Why A McDonald's Straw Change Had Fishermen Complaining

Long before life hacks were even a thing, fishermen in the Gulf of Mexico were doing it anyway. According to Mental Floss, prior to 1984, many of these essential workers opted out of using pricey lures and instead tweaked an iconic fast food utensil — the McDonald's straw.

The early 1980s wasn't just known for epic music, neon colors, and the Cold War. McDonald's was the dominant fast food chain of the decade, and just thinking about their trademark red-and-yellow striped straw on a white background makes any Gen Xer want to pull up those tube socks and ride around on a bike with handlebar tassels. The straws are an iconic symbol of nostalgia for the bygone era.

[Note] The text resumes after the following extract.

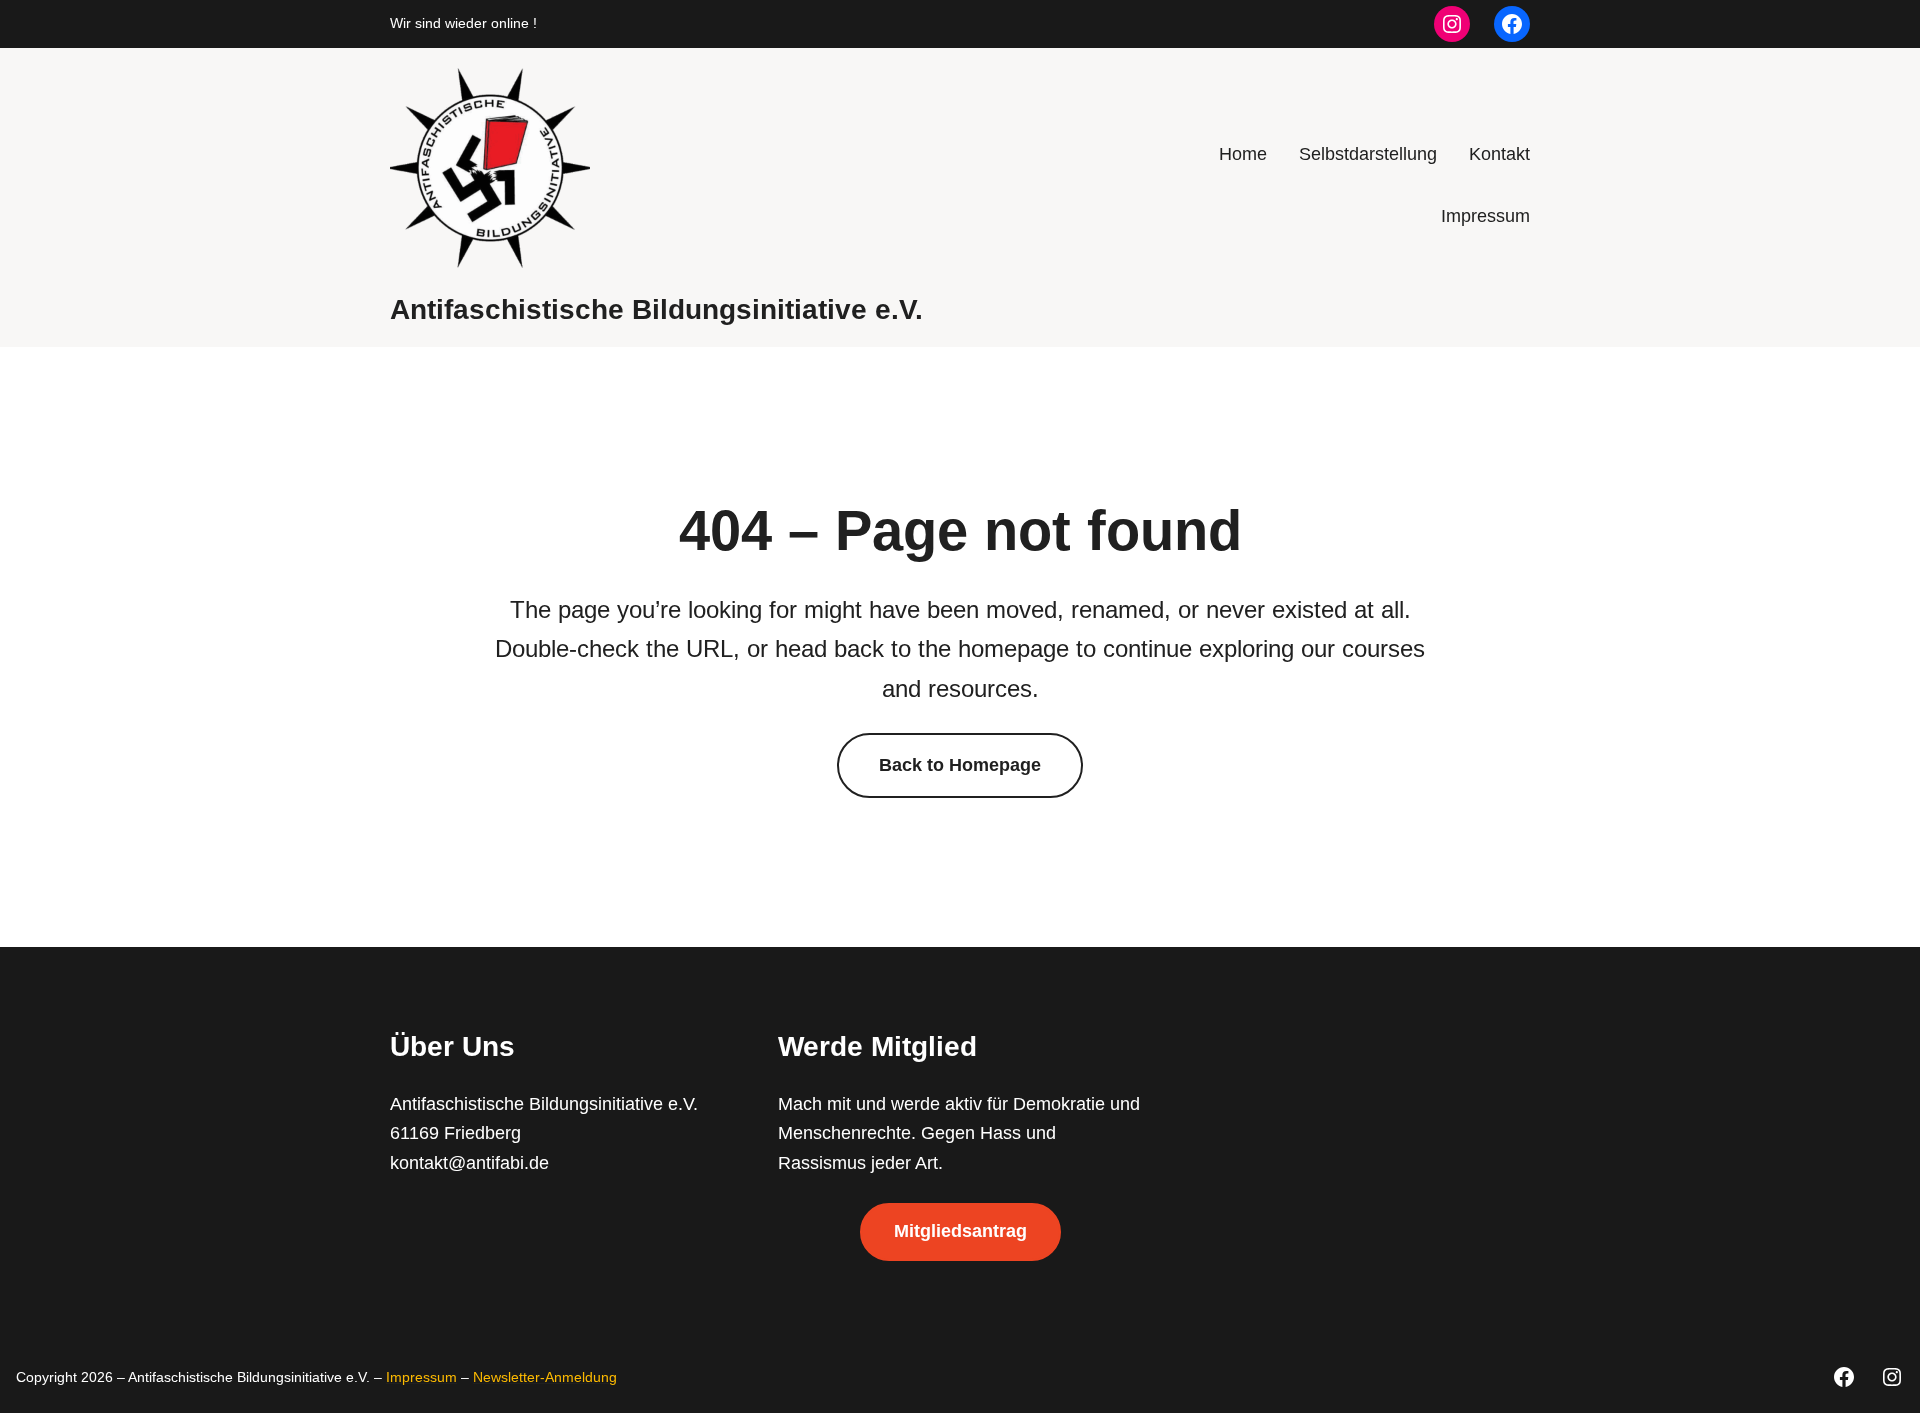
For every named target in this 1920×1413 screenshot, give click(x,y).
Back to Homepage (960, 765)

But it turns out that those colored straws were good for more than just sipping soda. In fact, fishermen of the era in Pensacola rigged them into excellent fishing lures for catching Spanish mackerel, according to the Gainesville Sun. They were none too pleased when the brand switched up the colors of the straw to brown and yellow. To put it in McDonald's terms, the fishermen were not "lovin' it."

Why the old McDonald's straw was so effective

The old-school straw lures allegedly caught five times as many Spanish mackerel as other lures, Mental Floss says. The fact that up to three lures could be made from only one straw clearly made it a very cost-effective way to catch fish. Sadly, the redesigned straws didn't fool those mackerels, which distressed the fishermen.

To make a Spanish mackerel lure, the fishermen would cut the straws into three-inch pieces. Then, they'd run the fishing line through the straw and stick a hook on the end. Per the Gainesville Sun, a lure "gurgles and bubbles and attracts" the fish. The workers also theorized that color played a role because, "other straws just don't work as well, if at all." Whether or not McDonald's sympathized with the fishermen's plight, the chain didn't change the straw color back and instead suggested the Big Mac as an alternative. To this, one fisherman implied that Burger King could earn their business by producing straws in the old McDonald's color scheme. "Have it our way, please," said outdoorsman Colin Moore.

So, if you've ever wondered about any changes in Spanish mackerel availability around 1985, you might be able to point to a change in McDonald's straws.